Le projet de l'UMP contre la liberté d'informer
Montage fait à la main par le plumitif. documents libres de droits

La nouvelle loi hongroise a été votée le 21 décembre 2010, elle est appliquée depuis le 1er janvier 2011. Elle prévoit des amendes de 700 000 euros pour les télévisions (et 89 000 euros pour les publications sur Internet), en cas de publication d’articles "qui portent atteinte à l’intérêt public, l’ordre public, et la morale publique", ou si les productions "ne sont pas équilibrées politiquement". Ces amendes seront infligées par "l’Autorité des médias" composée de cinq membres du parti conservateur Fidesz au pouvoir, qui est en réalité une commission de surveillance et de punition de la presse. La nouvelle loi prévoit l’obligation pour les journalistes de dévoiler leurs sources dans le cas ou leurs articles porteraient "atteinte à la sécurité nationale". Informations équilibrées politiquement, atteinte à la sécurité nationale et à l’ordre public, ces termes englobent toutes les informations et sujets qu’on veut bien y mettre, et n’ont de sens que pour l’autorité des médias hongroise. Ces lois là nous rappellent de mauvais moments de notre histoire, qu’elle soit française ou européenne.

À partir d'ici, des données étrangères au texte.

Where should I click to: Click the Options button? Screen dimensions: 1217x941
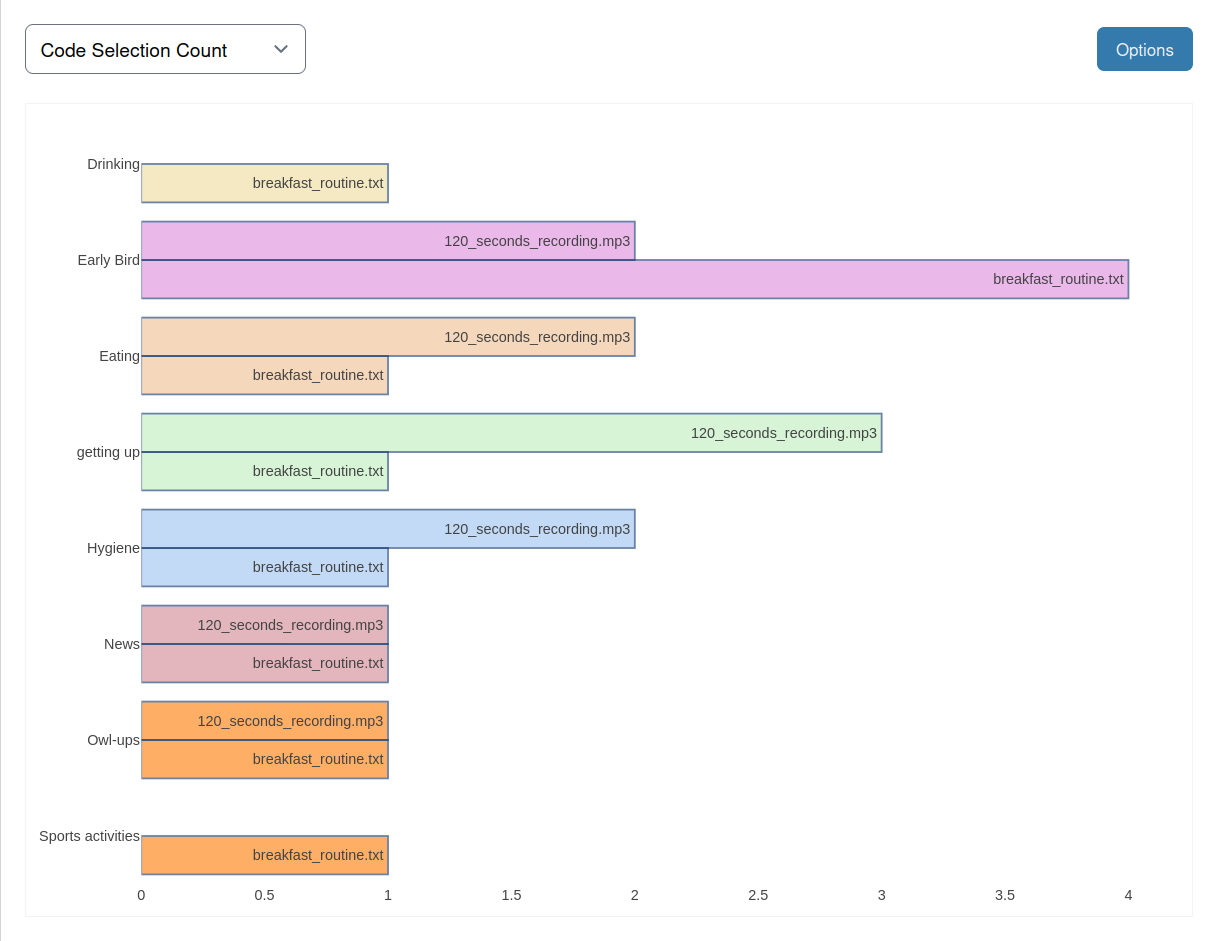click(1144, 50)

En guise d’oraison funèbre, le journal Nepszabadsag du 3 janvier affichait en première page la phrase "La liberté de la presse touche à sa fin", dans toutes les langues de l’Union européenne.

Dieu que les conservateurs hongrois sont bêtes !

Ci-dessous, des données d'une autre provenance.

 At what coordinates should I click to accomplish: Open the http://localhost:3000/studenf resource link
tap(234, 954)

Heureusement, chez nous, les conservateurs français sont malins !

En effet, le moment était particulièrement bien choisi pour les réactionnaires genre Dupont-la-censure pour faire mieux que leurs amis hongrois. Et hop ! Tout dans la finesse, vous allez voir !

Le député Bernard Carayon et cent trente deux autres députés UMP viennent de déposer le 13 janvier, un texte qui propose que "l’atteinte au secret d’une information à caractère économique protégée" soit punie de prison et de très lourdes amendes, et laisse aux entreprises le soin de décider quelles informations devraient être protégées ! Ça n’est pas ça qui augmentera la transparence sur les éventuelles tricheries, les activités fiscales, économiques, du genre Betancourt, Mediator de Servier, ...etc. Récemment, n’a-t-on pas entendu que parler de l’affaire Woerth-Betancourt portait atteinte à la sécurité nationale !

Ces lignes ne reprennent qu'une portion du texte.